Collected data:

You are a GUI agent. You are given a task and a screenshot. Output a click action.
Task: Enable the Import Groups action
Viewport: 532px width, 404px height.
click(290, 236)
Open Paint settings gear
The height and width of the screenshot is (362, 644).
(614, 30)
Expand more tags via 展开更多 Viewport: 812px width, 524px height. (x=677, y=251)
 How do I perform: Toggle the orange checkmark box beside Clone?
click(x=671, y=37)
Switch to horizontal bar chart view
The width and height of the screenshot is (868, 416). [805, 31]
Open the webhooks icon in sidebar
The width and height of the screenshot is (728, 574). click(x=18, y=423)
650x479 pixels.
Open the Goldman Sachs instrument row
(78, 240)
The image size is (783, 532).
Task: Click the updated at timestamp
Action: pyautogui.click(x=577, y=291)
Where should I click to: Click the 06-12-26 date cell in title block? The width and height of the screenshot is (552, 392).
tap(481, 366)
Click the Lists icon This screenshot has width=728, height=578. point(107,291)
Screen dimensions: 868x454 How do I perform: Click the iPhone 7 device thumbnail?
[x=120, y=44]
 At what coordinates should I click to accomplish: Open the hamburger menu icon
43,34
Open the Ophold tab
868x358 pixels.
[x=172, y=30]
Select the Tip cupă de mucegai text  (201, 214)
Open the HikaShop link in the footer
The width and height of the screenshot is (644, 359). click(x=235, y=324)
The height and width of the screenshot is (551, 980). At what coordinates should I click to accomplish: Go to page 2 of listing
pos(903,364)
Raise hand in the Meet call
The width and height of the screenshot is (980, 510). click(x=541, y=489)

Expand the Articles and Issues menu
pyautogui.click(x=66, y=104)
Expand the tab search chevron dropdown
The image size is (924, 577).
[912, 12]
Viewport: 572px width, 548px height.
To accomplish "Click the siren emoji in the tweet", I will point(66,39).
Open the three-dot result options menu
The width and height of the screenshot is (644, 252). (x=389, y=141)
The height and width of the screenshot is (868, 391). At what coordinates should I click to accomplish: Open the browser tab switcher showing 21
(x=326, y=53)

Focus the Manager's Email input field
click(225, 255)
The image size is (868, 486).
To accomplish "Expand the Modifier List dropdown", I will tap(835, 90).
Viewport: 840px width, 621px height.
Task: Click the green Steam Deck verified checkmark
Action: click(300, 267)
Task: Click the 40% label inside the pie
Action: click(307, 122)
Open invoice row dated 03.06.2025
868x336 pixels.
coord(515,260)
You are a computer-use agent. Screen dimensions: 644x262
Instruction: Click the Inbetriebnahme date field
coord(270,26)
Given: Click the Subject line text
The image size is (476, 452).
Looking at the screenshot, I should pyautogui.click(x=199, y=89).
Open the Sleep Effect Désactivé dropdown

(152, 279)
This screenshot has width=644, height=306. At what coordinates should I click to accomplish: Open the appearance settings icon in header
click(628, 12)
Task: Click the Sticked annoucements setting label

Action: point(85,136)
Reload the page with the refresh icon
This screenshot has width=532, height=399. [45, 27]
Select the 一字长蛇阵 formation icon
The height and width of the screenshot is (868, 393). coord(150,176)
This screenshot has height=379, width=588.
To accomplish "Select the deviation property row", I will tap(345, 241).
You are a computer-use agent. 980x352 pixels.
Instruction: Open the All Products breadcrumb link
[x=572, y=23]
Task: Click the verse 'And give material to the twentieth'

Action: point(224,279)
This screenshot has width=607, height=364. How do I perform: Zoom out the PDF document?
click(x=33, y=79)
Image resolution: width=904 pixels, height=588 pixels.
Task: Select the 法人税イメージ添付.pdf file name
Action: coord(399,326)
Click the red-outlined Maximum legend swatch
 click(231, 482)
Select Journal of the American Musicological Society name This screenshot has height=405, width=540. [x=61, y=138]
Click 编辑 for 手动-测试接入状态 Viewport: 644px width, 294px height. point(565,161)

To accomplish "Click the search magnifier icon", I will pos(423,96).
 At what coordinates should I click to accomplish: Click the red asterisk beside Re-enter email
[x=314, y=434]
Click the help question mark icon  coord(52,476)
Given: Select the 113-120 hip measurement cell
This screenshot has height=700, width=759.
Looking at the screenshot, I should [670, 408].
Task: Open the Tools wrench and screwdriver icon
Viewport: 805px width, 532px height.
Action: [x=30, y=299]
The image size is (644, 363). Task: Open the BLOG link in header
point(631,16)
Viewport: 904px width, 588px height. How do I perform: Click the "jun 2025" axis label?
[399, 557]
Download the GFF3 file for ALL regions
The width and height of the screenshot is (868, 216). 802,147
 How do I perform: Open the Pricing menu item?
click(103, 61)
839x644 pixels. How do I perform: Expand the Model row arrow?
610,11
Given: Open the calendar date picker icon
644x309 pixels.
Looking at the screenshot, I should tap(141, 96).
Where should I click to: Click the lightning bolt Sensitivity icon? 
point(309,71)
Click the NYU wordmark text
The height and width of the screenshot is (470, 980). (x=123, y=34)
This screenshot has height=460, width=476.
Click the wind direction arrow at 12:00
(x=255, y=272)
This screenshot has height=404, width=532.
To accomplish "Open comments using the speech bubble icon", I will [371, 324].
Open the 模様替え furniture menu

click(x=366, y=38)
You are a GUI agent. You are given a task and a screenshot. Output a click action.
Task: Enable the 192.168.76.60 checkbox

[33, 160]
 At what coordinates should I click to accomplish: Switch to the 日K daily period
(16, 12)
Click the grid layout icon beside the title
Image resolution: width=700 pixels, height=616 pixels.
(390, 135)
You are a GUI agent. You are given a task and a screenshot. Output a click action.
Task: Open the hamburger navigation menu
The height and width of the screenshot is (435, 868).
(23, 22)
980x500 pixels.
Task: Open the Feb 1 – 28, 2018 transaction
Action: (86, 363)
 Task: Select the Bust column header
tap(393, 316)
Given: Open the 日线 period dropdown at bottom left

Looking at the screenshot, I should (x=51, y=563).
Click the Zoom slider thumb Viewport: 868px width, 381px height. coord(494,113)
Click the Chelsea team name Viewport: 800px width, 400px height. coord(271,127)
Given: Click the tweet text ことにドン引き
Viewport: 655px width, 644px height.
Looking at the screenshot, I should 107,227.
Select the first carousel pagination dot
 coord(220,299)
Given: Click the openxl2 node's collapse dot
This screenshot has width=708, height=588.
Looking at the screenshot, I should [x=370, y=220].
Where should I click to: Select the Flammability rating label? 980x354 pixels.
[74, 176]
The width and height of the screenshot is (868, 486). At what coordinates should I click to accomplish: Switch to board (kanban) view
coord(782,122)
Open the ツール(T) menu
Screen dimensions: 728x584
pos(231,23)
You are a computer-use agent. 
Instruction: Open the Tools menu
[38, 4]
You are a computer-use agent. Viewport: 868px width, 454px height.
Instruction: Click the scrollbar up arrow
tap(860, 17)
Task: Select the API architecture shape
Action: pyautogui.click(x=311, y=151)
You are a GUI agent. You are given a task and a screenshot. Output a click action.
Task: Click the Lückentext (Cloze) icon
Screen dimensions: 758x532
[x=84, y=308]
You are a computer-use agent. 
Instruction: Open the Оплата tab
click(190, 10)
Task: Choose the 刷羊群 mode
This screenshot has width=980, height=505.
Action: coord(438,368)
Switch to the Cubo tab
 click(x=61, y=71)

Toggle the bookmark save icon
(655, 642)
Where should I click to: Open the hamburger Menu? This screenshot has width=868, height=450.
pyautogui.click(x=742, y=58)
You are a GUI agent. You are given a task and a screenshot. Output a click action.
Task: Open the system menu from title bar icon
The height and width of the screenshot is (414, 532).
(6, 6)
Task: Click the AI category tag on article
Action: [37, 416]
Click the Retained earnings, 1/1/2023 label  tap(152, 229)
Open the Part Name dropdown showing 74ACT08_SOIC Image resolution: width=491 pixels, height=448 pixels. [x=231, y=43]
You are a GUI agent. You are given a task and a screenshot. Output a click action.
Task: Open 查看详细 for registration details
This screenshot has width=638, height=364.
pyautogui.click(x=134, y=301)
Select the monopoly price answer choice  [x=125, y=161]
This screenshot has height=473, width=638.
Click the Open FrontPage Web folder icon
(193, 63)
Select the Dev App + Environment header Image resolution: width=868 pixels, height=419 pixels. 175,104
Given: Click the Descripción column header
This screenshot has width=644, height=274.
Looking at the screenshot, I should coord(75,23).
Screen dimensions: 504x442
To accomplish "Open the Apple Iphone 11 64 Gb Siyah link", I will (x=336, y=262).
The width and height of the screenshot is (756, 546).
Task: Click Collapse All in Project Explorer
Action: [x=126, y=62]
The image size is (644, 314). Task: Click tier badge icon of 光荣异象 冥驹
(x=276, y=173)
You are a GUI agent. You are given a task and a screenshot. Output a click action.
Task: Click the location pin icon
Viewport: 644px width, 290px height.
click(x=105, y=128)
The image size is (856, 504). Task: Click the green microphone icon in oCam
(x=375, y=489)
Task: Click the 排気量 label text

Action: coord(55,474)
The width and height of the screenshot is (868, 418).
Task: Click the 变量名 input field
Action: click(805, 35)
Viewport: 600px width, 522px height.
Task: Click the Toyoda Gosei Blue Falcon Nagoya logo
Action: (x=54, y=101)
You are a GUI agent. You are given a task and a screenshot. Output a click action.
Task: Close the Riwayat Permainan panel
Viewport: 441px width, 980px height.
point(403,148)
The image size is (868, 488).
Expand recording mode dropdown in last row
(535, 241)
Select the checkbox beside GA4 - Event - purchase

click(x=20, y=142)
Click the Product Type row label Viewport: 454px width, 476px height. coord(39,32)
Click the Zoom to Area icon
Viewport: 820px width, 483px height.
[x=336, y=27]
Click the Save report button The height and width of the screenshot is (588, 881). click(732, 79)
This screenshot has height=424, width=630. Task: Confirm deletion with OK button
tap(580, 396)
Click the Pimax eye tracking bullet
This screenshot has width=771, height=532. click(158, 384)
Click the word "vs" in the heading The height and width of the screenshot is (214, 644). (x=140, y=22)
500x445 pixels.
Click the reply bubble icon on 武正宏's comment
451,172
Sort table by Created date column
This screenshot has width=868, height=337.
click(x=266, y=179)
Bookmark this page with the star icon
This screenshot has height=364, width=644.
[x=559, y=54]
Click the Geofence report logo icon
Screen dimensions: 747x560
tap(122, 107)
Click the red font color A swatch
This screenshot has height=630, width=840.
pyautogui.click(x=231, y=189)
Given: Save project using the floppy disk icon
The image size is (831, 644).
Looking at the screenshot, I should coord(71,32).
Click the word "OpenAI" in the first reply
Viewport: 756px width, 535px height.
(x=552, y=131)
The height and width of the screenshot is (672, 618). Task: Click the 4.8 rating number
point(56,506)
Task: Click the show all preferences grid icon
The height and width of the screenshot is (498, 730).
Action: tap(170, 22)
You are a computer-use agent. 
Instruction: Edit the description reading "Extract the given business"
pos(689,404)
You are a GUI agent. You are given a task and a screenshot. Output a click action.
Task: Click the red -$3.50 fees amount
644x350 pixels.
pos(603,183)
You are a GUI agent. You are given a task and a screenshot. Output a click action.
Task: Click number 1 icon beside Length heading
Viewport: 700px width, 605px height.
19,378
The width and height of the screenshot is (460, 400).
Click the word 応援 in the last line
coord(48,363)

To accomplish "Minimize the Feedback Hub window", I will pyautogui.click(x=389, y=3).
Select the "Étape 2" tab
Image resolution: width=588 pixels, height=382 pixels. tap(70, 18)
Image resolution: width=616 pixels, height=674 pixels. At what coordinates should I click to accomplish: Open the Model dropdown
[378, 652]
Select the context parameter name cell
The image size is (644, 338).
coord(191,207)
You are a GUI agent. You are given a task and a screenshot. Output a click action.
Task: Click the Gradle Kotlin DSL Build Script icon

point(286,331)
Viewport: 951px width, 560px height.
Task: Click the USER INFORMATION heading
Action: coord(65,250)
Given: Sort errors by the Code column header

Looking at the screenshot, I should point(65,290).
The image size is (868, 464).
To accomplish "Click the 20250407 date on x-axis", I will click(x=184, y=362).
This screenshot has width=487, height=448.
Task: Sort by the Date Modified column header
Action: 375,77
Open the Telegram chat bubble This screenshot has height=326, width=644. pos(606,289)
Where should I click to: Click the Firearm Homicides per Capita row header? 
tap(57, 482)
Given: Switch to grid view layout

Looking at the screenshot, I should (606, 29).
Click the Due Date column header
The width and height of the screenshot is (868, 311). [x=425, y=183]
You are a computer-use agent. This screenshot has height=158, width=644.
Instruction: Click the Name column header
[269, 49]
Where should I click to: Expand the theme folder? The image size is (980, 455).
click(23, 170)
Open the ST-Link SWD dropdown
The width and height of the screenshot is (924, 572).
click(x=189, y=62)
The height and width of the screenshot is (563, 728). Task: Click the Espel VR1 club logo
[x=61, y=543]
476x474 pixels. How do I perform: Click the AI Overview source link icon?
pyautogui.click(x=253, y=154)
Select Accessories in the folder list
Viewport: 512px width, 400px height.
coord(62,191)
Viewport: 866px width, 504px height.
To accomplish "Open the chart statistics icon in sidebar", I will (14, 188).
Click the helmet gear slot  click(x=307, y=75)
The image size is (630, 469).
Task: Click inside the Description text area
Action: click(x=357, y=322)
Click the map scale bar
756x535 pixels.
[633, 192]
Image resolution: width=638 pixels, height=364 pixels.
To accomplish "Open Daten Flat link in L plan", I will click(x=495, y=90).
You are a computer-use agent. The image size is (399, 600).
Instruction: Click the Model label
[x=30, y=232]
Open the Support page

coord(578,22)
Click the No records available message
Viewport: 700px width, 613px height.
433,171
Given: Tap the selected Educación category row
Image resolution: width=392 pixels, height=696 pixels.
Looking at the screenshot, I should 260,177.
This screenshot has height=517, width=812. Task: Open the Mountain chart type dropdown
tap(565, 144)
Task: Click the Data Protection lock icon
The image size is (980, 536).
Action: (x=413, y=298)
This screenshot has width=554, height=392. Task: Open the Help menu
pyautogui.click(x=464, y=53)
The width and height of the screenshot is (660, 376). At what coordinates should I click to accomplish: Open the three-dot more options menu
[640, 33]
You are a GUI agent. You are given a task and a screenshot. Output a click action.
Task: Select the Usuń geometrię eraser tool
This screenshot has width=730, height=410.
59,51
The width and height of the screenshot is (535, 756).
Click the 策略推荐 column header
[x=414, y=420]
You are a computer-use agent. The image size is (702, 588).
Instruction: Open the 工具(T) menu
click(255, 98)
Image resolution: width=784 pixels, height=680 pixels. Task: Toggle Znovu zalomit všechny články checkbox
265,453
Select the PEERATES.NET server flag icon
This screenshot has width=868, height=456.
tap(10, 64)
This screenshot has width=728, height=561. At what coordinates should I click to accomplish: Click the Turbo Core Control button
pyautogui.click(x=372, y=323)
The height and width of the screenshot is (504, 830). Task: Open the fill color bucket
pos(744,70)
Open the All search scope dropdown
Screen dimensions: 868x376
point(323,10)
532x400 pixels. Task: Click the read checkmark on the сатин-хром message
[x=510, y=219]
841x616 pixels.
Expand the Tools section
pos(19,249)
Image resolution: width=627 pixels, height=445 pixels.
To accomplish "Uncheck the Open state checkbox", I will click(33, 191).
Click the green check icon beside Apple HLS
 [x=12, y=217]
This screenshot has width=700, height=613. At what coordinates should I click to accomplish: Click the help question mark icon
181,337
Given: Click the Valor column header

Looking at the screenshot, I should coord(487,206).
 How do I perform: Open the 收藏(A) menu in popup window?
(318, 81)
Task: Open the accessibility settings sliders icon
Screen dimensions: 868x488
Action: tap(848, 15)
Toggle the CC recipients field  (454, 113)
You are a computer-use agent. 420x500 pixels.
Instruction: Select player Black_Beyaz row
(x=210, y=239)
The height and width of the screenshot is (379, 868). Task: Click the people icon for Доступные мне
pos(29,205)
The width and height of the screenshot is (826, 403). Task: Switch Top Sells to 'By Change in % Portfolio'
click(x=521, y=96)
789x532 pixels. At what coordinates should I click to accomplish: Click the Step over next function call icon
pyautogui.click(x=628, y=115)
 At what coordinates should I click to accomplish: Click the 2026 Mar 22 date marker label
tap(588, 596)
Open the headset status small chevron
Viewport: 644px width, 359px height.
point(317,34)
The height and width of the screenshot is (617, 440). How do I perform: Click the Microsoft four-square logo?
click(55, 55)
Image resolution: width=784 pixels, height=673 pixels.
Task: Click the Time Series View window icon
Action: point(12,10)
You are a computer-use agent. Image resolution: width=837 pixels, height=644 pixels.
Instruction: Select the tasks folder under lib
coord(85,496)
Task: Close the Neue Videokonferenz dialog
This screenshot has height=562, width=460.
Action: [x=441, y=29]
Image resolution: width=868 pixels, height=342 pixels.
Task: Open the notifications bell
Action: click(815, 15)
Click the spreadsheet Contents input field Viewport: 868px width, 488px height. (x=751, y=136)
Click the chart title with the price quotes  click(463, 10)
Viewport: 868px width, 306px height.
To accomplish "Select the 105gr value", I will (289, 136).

**Exercise instructions:** Using the data above, transcribe the lines that run from the line with "You are a computer-use agent. Viewport: 868px" to the line with "Task: Choose the 刷羊群 mode", both ends kept, and output nothing else.

**Solution below:**
You are a computer-use agent. Viewport: 868px width, 454px height.
Instruction: Click the scrollbar up arrow
tap(860, 17)
Task: Select the API architecture shape
Action: pyautogui.click(x=311, y=151)
You are a GUI agent. You are given a task and a screenshot. Output a click action.
Task: Click the Lückentext (Cloze) icon
Screen dimensions: 758x532
[x=84, y=308]
You are a computer-use agent. 
Instruction: Open the Оплата tab
click(190, 10)
Task: Choose the 刷羊群 mode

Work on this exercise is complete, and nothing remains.